Objective |
Copy out each of the lines below, swapping "screenshot" for "image" wherever it occurs and keeping everything else the same. Omit the pictures.

────────────────────────────────────────

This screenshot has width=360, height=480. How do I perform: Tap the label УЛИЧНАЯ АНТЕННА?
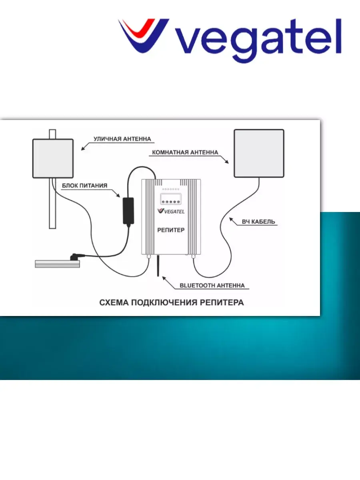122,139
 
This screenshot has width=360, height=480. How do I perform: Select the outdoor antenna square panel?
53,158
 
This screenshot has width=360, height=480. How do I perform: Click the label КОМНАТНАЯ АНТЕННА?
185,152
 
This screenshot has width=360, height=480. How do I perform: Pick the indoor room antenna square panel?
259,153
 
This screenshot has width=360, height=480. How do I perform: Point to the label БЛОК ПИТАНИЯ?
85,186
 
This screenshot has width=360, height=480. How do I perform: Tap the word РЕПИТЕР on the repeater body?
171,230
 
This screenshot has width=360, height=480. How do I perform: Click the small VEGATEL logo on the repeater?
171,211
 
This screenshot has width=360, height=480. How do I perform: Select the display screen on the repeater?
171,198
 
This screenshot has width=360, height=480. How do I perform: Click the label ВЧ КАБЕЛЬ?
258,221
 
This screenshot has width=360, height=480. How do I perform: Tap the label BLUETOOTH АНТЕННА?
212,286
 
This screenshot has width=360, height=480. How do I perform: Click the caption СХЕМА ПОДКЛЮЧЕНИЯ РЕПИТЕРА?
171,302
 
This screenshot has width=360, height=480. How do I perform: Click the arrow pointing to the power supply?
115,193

────────────────────────────────────────

Output below |
This image has width=360, height=480. How do I perform: Tap the label УЛИЧНАЯ АНТЕННА?
122,139
 
This image has width=360, height=480. How do I perform: Select the outdoor antenna square panel?
53,158
 
This image has width=360, height=480. How do I perform: Click the label КОМНАТНАЯ АНТЕННА?
185,152
 
This image has width=360, height=480. How do I perform: Pick the indoor room antenna square panel?
259,153
 
This image has width=360, height=480. How do I perform: Point to the label БЛОК ПИТАНИЯ?
85,186
 
This image has width=360, height=480. How do I perform: Tap the word РЕПИТЕР on the repeater body?
171,230
 
This image has width=360, height=480. How do I perform: Click the small VEGATEL logo on the repeater?
171,211
 
This image has width=360, height=480. How do I perform: Select the display screen on the repeater?
171,198
 
This image has width=360, height=480. How do I perform: Click the label ВЧ КАБЕЛЬ?
258,221
 
This image has width=360, height=480. How do I perform: Tap the label BLUETOOTH АНТЕННА?
212,286
 
This image has width=360, height=480. How do I perform: Click the caption СХЕМА ПОДКЛЮЧЕНИЯ РЕПИТЕРА?
171,302
 
This image has width=360, height=480. How do I perform: Click the arrow pointing to the power supply?
115,193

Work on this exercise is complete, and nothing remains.